Wow, I didn't mean to pee in your cheerios.
There's different types of welding. With some, you have some control, with others much less.
So choose the right kind.
* Painting after you've welding doesn't stop O2 getting to the material while it's hot.
No it doesn't. That's why when it gets cool you prep it and paint it.
* Heat form welding changes the metallurgy. Unless someone really knows what they're doing, and has the right type of equipment, the surrounding "good" metal becomes brittle.
So find someone who knows what they are doing.
* steel isn't steel: there are hundred's of types. Your weld rod/wire isn't the same type as your existing metal nor what you add. Why do you think welding fixes rust at the welds? It isn't magic.
It doesn't need to be the exact same. Someone on here welded in a section of computer case, steel will work with steel for the most part. And yes, rust does get in there. That's why you prep it after you weld.
* Bolt it? It's as strong as the spot weld, without the issues introduced by welding.
This composite style repair allows you to sidestep all of the negatives possible from welding (ignoring toasting wires or other errors while welding).

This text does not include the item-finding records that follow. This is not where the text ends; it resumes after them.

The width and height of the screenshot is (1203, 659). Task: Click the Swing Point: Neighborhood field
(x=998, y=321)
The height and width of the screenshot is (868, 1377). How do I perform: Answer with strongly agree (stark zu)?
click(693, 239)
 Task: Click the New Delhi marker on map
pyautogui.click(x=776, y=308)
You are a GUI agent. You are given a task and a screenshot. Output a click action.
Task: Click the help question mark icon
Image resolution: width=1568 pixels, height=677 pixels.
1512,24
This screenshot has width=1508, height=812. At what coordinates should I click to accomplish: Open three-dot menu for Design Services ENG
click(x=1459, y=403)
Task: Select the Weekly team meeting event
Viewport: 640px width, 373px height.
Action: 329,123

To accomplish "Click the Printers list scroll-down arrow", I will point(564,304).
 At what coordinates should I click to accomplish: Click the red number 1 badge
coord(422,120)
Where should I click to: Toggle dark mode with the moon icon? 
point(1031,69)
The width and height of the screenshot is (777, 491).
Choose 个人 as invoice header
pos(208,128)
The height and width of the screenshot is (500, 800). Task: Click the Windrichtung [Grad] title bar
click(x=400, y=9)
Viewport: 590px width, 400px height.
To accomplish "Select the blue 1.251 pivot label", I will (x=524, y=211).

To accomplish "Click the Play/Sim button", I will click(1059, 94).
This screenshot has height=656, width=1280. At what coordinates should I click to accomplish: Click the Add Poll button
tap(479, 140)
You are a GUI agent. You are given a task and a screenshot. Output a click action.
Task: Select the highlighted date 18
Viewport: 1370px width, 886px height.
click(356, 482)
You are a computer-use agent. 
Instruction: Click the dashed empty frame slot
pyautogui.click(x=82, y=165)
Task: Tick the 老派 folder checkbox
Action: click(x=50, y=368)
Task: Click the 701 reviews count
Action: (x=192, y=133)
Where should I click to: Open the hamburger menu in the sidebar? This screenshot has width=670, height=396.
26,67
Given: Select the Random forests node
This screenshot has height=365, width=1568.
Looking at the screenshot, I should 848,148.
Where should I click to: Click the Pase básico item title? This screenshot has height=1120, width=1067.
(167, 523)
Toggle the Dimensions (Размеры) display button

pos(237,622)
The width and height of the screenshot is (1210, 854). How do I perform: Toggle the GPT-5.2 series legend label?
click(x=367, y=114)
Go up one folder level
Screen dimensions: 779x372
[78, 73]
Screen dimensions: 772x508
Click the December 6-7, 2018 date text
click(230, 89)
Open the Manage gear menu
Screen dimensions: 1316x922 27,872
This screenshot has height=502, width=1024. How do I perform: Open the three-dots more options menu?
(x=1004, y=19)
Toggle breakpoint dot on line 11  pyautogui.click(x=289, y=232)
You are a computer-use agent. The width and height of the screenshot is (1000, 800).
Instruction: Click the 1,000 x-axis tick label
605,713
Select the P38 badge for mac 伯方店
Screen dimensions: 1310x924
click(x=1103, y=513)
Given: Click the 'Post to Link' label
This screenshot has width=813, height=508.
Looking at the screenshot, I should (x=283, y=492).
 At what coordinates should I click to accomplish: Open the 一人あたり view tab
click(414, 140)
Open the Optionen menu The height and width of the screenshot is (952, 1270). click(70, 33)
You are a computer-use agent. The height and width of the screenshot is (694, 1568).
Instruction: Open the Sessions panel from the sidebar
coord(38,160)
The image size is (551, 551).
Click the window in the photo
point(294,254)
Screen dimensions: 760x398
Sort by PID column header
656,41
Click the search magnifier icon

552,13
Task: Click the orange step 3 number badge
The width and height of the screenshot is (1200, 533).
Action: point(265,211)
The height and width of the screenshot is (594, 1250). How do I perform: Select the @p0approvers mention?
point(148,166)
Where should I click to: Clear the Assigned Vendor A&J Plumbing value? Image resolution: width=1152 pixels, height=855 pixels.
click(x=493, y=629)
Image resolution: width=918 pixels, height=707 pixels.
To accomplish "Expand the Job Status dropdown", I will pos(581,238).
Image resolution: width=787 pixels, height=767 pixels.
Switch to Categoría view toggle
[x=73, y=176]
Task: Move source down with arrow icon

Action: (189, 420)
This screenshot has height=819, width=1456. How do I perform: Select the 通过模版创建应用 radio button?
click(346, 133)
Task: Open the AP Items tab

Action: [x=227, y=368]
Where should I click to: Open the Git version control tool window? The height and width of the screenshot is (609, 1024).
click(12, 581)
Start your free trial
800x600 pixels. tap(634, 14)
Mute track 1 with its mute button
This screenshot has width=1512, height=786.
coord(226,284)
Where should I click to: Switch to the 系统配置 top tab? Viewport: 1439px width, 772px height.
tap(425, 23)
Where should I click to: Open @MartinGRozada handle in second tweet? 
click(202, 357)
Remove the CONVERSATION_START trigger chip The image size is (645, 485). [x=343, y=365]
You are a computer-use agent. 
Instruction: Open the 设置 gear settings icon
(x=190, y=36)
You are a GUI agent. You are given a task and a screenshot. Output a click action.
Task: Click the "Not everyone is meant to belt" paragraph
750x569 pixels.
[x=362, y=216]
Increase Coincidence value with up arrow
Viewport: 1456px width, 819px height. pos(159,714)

If the floor is already exposed, why not just weld it? Then you don't have to worry about it. If you were to put in new steel on the floor, it won't be done with spot welds. You need to seal it up along the edges. And any errors can be accounted for by disconnecting the battery and MCU and making sure the arc isn't going to traveling all over your car by setting the electrodes in the right spot.
I'm not saying your method is wrong, but I am saying that welding might be the better option in this case.